Each line from the one containing "Task: Toggle like on Mido ELbrolosy's comment" through the end of the data below is to be output verbatim, with no lines added or left out.

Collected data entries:
+--

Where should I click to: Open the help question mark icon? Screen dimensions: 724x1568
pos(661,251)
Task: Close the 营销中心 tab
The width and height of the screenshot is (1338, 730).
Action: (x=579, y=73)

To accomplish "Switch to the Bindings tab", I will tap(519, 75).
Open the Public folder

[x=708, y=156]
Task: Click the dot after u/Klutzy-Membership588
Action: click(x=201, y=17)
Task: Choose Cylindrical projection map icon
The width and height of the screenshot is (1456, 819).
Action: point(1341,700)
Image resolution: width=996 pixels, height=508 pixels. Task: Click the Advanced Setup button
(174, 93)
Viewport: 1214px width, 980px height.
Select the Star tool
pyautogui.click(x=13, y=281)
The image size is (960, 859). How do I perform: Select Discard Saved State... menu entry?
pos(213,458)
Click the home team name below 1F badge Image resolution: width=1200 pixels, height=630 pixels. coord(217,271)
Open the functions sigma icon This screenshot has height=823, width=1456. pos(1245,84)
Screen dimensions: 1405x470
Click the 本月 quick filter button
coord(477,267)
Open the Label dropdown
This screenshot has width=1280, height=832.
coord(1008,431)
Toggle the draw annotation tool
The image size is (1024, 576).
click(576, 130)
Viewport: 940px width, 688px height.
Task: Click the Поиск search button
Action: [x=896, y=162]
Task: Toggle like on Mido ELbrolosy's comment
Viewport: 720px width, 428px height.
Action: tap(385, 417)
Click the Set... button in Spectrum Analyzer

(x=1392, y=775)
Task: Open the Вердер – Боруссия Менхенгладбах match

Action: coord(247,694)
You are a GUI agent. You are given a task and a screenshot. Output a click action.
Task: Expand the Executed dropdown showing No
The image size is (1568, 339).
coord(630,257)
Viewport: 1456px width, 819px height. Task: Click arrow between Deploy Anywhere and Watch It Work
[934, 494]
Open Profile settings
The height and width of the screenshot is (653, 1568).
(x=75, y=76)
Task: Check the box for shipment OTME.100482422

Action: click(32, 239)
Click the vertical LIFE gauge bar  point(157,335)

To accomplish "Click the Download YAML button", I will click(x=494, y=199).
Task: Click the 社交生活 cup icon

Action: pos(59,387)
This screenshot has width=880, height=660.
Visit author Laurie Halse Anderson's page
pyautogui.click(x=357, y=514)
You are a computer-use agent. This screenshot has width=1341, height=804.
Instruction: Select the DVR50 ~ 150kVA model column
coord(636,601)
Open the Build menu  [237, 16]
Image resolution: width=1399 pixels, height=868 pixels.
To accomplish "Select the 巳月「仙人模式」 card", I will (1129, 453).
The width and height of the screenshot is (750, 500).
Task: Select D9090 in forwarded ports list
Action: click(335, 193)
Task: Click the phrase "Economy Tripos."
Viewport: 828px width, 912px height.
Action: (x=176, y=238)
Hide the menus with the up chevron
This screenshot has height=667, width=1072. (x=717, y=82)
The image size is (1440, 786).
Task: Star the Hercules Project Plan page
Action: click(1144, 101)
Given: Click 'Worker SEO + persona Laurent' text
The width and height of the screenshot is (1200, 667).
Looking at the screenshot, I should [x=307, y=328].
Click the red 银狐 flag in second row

+--

__Answer to this task__
Task: Toggle like on Mido ELbrolosy's comment
Viewport: 720px width, 428px height.
Action: tap(385, 417)
Click the Set... button in Spectrum Analyzer

(x=1392, y=775)
Task: Open the Вердер – Боруссия Менхенгладбах match

Action: coord(247,694)
You are a GUI agent. You are given a task and a screenshot. Output a click action.
Task: Expand the Executed dropdown showing No
The image size is (1568, 339).
coord(630,257)
Viewport: 1456px width, 819px height. Task: Click arrow between Deploy Anywhere and Watch It Work
[934, 494]
Open Profile settings
The height and width of the screenshot is (653, 1568).
(x=75, y=76)
Task: Check the box for shipment OTME.100482422

Action: click(32, 239)
Click the vertical LIFE gauge bar  point(157,335)

To accomplish "Click the Download YAML button", I will click(x=494, y=199).
Task: Click the 社交生活 cup icon

Action: pos(59,387)
This screenshot has width=880, height=660.
Visit author Laurie Halse Anderson's page
pyautogui.click(x=357, y=514)
You are a computer-use agent. This screenshot has width=1341, height=804.
Instruction: Select the DVR50 ~ 150kVA model column
coord(636,601)
Open the Build menu  [237, 16]
Image resolution: width=1399 pixels, height=868 pixels.
To accomplish "Select the 巳月「仙人模式」 card", I will (1129, 453).
The width and height of the screenshot is (750, 500).
Task: Select D9090 in forwarded ports list
Action: click(335, 193)
Task: Click the phrase "Economy Tripos."
Viewport: 828px width, 912px height.
Action: (x=176, y=238)
Hide the menus with the up chevron
This screenshot has height=667, width=1072. (x=717, y=82)
The image size is (1440, 786).
Task: Star the Hercules Project Plan page
Action: click(1144, 101)
Given: Click 'Worker SEO + persona Laurent' text
The width and height of the screenshot is (1200, 667).
Looking at the screenshot, I should [x=307, y=328].
Click the red 银狐 flag in second row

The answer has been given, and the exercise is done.